Emulation: C-ing ahead

David Holdsworth
CAMiLEON Project
University of Leeds
LS2 9JT UK

Disclaimer

This is an initial draft, and is certain to be revised early in the 21st century. For one thing, it will gain proper citations of other work mentioned. It is a companion paper to Emulation, Preservation and Abstraction http://www.leeds.ac.uk/CAMiLEON/dh/ep5.html

Executive Summary

It is proposed that a (the?) most cost-effective technique for implementing emulation for long-term preservation is to use a widely available programming language for which there are good prospects for long-term availability. There is the further suggestion that a subset of the language be used to avoid those features that are unlikely to carry forward into subsequent languages. The proposal is that the language to use for now is C.

My own experience is in the preservation of an operating system for an obsolete mainframe system of the 1970s. The techniques advocated in this short (I hope) document are a direct consequence of this work, which has been done by writing emulation code in both C and Java.

Background

We are concerned here with preservation techniques for digital objects whose original operation involved execution of program code that was a part of the object itself. Typical objects of this type are operating systems, self-start CDs (e.g. Encarta) and applications software.

Jeff Rothenberg has proposed that at the time of preservation of the actual bytes (or bits) that comprise the preserved object, we also preserve the specification of the platform upon which this object ran. My own experience suggests that it will be too difficult to capture all relevant information with confidence unless an emulation is actually achieved (see Appendix B below).

IBM and the British Library are involved in a project in which the intention is to design a Universal Virtual Machine (UVM), which is then used for actual emulator implementation. It seems courageous to me to christen something "universal" even before it has been designed, but perhaps if you are IBM you can make such nomenclature stick. The view taken is that a high-level language is too transient, and will not stand the test of time. History teaches us that some languages achieve such pre-eminence (and have such software investment dependent upon them) that they outlast virtual architectures, and the only hardware architecture that is in the same league is the IBM360/370/390, and that is younger than FORTRAN, although it can probably claim to pre-date C.

My own work (with a colleague, Delwyn Holroyd) has implemented emulation of the ICL1900 system to the extent that we can run the George3 operating system, including its time-sharing feature. This also gives us access to software systems written to run under George3, including the world's first Algol68 compiler.

Emulation in C and Java

The C programming language includes most of the constructs of structured programming, but still allows a very simple view of memory.

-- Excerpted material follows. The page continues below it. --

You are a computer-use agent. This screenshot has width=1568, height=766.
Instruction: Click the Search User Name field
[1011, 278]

This is particularly suited to emulation as we necessarily find ourselves concerned with an array of words of memory as we emulate the main store of the emulated machine. C also has a view of files as sequences of bytes, which is convenient to emulation of peripherals.

Java's view of memory is much more abstract, but still allows arrays of integers, which make a convenient representation of emulated main storage. Java has a multi-tasking model as an integral part of the language, whereas the thread facilities in C are a more recent feature of the language, and not necessarily supported on all platforms.

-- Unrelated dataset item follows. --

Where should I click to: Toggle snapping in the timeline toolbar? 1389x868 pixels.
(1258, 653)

In our emulation of the ICL system, we have used C for emulating the main 1900 processor, and used Java for emulation of the communications processor (7903) for which the multi-tasking aspects are valuable. Although still imperfect in some respects, the system works well enough to evoke immediate recognition by those who know the original system, and to vindicate the techniques used in its construction. The emulation has run successfully on Win32, Irix, Solaris and Linux. We have not tried any other platforms.

Longevity

We seek to implement emulation in such a way as to have it function successfully in the long-term future. The C programming language has undergone evolution from its Kernighan and Ritchie base to its current ANSI standard. In addition there has been the development of C++ (which has C as a subset). and Java (where many of the more hygienic aspects of C are clearly visible). There is so much software currently in important use and written in C (like UNIX for instance), that its continued availability is not under threat for some decades to come.

However, we wish to address the longer term. I think it unlikely that some alternative programming paradigm (e.g. functional programming) will completely eclipse the traditional style. When we look at C we can observe that many of its features are to be found in other languages. Here I am concerned with features at the semantic level. As an example, the assignment statement exists in C, Algol60, Algol68, Pascal, Ada83/95 and Java, to name but a few. There is a syntactic difference in that C and Java have x = y, whereas the others have x := y. On the other hand, there are features of C that have been deliberately discarded in newer languages, e.g. macros, address arithmetic, variadic parameter lists.

I propose that we recommend a subset of C in which to write emulators for long-term preservation. My personal experience is that the amount of work involved is by no means excessive. Our emulation of the ICL1900 was achieved as a spare-time activity over a period of about 18 months. We are both of us in full-time employment.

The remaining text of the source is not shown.